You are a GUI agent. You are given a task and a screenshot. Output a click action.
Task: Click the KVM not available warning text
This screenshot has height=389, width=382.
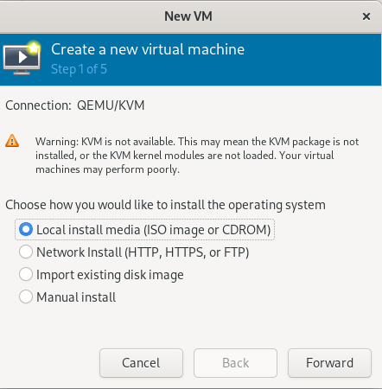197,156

·····

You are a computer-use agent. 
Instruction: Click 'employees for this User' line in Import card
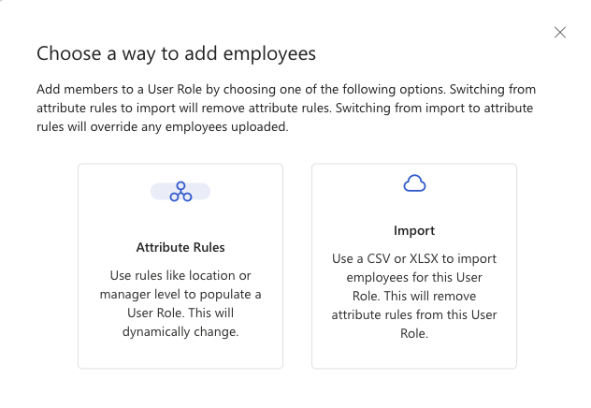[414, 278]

·····

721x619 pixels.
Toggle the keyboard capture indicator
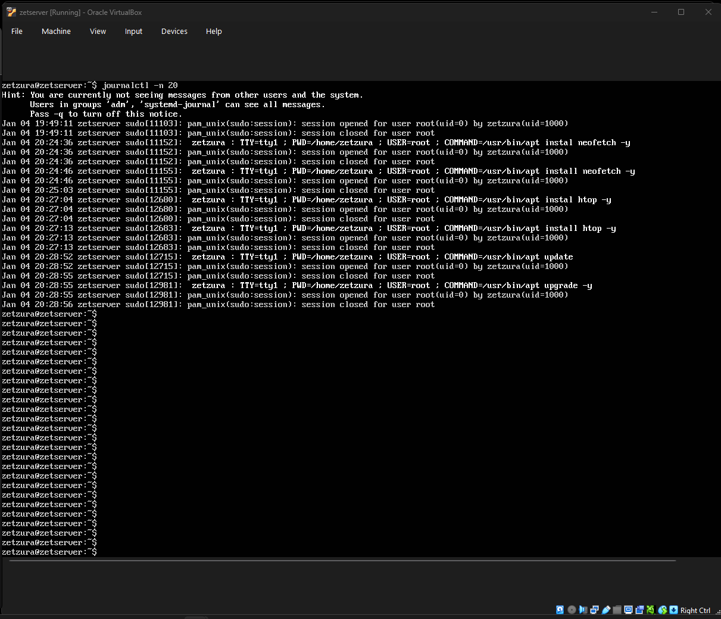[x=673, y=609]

·····

# [Task details]
Show every line above in which the word "agent" appears.

# [Answer]
You are a GUI agent. You are given a task and a screenshot. Output a click action.
You are a computer-use agent. 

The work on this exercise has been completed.